Word and element pointing entries

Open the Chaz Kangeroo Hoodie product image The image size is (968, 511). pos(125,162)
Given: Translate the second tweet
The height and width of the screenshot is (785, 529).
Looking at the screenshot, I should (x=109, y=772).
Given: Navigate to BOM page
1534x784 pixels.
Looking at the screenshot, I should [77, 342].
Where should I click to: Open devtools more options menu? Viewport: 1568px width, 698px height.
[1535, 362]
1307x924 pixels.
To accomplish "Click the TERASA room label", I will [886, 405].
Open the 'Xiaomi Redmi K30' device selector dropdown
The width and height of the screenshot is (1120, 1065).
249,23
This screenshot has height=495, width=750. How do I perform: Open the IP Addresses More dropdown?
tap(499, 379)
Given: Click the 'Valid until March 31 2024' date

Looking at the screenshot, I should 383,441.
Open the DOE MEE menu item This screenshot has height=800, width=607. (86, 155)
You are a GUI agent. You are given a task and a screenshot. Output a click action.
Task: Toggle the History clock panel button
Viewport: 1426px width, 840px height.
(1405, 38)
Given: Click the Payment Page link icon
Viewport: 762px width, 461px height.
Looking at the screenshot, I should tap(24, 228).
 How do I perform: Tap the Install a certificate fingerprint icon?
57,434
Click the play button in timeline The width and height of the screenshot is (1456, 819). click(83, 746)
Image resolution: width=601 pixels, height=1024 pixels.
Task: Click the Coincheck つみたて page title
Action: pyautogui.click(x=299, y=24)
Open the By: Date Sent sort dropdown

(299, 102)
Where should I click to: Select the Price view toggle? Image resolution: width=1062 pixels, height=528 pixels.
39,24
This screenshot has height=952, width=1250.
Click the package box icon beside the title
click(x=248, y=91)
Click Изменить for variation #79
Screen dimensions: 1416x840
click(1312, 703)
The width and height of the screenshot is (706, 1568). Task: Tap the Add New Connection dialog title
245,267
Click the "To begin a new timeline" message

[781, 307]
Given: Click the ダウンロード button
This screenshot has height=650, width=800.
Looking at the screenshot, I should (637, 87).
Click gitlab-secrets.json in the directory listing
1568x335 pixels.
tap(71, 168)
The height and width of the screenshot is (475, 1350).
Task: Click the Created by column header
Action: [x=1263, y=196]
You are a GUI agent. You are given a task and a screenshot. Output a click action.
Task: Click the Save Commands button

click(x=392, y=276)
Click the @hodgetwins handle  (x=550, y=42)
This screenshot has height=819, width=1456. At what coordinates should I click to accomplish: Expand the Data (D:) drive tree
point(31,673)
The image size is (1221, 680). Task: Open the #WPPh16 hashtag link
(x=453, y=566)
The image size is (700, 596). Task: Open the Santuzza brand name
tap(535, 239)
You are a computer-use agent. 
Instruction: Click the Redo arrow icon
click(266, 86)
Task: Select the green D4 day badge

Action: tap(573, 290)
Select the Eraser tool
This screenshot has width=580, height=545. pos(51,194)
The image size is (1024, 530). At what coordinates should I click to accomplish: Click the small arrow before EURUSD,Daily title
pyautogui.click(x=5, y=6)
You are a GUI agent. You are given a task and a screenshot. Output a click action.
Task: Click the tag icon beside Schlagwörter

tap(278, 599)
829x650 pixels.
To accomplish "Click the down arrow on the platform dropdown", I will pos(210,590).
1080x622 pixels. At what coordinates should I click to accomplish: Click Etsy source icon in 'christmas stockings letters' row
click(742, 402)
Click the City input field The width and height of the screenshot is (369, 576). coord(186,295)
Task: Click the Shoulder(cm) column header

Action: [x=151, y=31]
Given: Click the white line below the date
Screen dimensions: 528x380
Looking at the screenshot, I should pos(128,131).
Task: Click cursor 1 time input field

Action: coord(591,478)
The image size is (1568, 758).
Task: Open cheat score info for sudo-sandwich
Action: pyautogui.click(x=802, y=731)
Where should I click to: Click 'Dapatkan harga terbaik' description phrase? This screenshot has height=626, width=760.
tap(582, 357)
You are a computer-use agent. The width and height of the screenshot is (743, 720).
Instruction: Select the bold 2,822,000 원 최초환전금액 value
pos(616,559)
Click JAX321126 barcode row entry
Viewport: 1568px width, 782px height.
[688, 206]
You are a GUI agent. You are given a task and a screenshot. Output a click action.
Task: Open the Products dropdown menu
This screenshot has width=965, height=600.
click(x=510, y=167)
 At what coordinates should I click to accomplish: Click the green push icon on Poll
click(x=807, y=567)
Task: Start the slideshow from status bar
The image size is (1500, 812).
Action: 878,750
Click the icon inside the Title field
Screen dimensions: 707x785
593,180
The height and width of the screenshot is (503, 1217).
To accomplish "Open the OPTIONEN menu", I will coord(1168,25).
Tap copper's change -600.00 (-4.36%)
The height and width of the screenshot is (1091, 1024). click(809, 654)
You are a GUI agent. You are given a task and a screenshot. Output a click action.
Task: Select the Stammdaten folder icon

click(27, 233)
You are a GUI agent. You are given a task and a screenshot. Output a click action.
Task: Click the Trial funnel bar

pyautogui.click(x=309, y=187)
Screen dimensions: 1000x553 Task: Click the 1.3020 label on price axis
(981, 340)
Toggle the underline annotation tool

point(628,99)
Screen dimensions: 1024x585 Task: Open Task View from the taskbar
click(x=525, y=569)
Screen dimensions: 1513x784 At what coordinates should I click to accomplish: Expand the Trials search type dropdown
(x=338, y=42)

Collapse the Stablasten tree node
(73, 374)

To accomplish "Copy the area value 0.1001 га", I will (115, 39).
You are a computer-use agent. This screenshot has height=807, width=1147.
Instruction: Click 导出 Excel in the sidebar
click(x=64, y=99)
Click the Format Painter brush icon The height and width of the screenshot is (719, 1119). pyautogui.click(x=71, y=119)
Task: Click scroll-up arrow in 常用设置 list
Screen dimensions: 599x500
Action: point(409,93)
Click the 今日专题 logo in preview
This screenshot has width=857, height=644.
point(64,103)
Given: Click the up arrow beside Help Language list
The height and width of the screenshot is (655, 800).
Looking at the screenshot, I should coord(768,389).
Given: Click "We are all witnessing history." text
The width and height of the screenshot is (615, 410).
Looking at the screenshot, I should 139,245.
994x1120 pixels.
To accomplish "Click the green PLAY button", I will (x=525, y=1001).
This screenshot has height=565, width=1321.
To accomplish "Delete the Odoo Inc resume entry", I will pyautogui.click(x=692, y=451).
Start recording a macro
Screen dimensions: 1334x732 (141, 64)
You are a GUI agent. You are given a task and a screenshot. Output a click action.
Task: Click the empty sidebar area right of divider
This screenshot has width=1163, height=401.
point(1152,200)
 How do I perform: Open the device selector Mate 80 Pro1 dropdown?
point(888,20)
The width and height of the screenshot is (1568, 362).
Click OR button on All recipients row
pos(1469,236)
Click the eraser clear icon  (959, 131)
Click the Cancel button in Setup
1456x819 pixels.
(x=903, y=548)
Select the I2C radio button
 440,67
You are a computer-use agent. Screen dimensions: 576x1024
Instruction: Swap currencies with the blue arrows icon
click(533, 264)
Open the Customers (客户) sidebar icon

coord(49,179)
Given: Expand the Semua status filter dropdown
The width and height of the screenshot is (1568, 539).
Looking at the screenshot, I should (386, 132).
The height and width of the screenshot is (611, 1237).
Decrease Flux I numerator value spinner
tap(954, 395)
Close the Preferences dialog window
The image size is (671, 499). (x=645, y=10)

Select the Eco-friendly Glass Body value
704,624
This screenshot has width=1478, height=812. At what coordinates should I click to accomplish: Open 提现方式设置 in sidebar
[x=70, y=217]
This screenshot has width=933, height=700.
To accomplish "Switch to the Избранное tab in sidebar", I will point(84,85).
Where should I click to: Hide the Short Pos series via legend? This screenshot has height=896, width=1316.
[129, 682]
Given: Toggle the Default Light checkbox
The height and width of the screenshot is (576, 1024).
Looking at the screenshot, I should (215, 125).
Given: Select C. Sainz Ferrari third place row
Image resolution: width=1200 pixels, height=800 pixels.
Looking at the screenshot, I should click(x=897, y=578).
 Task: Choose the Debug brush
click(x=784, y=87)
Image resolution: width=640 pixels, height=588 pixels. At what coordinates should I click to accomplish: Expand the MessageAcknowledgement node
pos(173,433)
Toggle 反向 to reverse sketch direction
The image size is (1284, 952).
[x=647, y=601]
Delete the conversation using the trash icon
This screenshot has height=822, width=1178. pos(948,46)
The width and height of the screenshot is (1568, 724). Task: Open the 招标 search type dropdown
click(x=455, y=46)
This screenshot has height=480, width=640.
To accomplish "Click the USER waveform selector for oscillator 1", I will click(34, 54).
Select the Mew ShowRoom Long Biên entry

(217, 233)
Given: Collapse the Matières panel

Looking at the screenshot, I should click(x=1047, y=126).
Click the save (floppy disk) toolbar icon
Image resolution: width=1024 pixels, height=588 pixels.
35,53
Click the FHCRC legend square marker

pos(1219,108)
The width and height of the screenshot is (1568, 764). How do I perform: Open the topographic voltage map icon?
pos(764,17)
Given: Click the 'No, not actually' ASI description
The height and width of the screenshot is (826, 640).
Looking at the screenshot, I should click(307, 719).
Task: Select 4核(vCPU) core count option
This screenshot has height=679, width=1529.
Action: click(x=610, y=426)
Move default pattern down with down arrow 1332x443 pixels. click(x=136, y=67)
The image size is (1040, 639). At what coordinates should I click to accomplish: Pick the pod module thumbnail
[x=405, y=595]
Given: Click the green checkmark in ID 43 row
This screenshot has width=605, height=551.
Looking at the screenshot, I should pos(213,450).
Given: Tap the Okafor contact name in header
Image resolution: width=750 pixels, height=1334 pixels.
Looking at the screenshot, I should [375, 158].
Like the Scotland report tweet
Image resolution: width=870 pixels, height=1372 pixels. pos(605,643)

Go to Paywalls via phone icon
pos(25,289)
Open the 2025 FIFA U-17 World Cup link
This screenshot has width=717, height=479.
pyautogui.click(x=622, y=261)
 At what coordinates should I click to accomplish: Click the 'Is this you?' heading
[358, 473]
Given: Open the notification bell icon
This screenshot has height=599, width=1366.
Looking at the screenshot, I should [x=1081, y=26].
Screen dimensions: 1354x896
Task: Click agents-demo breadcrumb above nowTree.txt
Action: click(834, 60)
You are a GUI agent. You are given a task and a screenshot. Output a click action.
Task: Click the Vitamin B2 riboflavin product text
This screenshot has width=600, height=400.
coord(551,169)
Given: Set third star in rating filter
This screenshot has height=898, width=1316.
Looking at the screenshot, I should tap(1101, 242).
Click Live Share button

> **PROBLEM TO SOLVE**
Extract every line of the entries above that contains the string "label". Case counts.

> **SOLUTION TO THIS EXERCISE**
To accomplish "Click the TERASA room label", I will [886, 405].
Screen dimensions: 1000x553 Task: Click the 1.3020 label on price axis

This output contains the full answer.